Rep. Mike Rogers, R-Mich., chairman of the Intelligence Committee, said on the floor that "passing this amendment takes us back to September 10th... a terrorist overseas called one in the United States and we missed it."

Coming more than a month after a former government contractor blew the lid open on sweeping government surveillance programs, the House floor debate was one of the most robust debates over surveillance Congress has had in years.

Rogers and the top Democrat on the House Intelligence Committee, Rep., D-Calif., said in a statement that the changing the NSA's surveillance authorities "would make America more vulnerable to terrorist attacks." House leaders also arranged for Army General Keith Alexander, the director of the NSA, to privately brief House members on Tuesday on how the legislation could hurt national security. Director of National Intelligence James Clapper condemned the measure in a statement, as did White House spokesman Jay Carney who called the measure a "blunt approach" to the privacy concerns over the NSA programs that was "not the product of an informed, open, or deliberative process."

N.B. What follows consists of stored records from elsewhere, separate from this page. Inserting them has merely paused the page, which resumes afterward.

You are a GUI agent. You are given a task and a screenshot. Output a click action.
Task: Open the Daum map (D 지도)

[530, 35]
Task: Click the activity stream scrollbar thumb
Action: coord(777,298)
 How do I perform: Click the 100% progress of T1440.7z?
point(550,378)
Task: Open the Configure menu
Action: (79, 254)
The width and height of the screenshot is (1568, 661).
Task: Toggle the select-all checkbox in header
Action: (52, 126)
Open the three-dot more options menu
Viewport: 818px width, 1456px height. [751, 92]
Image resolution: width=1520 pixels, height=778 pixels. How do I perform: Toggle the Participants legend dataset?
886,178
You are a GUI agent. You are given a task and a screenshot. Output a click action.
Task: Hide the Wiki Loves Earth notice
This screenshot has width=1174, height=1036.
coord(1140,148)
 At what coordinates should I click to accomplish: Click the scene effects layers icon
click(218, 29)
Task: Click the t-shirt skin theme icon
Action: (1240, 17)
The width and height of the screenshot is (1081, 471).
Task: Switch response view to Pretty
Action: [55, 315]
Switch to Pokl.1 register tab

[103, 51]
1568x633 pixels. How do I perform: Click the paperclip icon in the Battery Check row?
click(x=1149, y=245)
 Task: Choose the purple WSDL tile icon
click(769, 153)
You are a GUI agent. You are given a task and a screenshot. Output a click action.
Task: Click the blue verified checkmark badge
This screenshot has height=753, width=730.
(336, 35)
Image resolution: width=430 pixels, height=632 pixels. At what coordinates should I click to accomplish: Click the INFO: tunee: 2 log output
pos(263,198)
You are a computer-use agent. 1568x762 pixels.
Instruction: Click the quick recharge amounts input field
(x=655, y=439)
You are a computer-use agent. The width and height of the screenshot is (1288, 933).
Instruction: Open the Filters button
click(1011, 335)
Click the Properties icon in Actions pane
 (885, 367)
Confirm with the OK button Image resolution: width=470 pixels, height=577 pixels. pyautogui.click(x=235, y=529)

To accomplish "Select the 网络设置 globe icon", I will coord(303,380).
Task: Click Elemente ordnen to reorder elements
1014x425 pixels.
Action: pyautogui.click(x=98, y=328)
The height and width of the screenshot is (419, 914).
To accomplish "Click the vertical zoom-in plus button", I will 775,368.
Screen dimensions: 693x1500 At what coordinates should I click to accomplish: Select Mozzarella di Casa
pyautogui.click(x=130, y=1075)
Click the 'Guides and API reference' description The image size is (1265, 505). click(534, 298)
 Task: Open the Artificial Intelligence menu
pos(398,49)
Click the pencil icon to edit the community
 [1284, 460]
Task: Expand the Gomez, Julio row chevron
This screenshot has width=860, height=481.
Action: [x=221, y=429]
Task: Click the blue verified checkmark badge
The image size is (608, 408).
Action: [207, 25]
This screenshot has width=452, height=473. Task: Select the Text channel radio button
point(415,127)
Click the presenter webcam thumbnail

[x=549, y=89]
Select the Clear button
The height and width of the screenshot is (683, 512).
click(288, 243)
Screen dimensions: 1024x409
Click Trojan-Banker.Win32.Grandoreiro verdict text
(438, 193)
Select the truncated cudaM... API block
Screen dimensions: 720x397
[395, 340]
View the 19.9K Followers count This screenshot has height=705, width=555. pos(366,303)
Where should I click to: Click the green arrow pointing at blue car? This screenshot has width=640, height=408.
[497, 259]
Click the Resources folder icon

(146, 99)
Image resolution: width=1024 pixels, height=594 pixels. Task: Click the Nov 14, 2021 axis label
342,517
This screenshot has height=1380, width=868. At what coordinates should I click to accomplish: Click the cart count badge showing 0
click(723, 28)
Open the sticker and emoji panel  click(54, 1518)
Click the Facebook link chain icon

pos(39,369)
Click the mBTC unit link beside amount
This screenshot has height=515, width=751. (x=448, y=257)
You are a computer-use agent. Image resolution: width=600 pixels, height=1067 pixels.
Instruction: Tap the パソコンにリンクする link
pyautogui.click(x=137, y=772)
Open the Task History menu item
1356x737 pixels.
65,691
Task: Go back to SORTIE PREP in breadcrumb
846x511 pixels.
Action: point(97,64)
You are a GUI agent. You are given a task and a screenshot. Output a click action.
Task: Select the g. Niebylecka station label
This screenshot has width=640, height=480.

On the other side of the debate, grassroots groups mobilized public support for the measure.

On Tuesday, Sen. Ron Wyden, D-Ore., a privacy advocate who sits on the Senate Intelligence Committee, hailed the House debate as a crucial step in the right direction.

"If we do not seize this unique moment in our constitutional history to reform our surveillance laws... we are all going to live to regret it," Wyden said at an event at the liberal Washington think tank the Center for American Progress. "The combination of increasingly advanced technology with the breakdown of checks and balances on government action could lead us to a surveillance state that could not be reversed."

This article was corrected to indicate that Reps. Mike Rogers and Dutch Ruppersberger issued a joint statement, not a letter, regarding the NSA.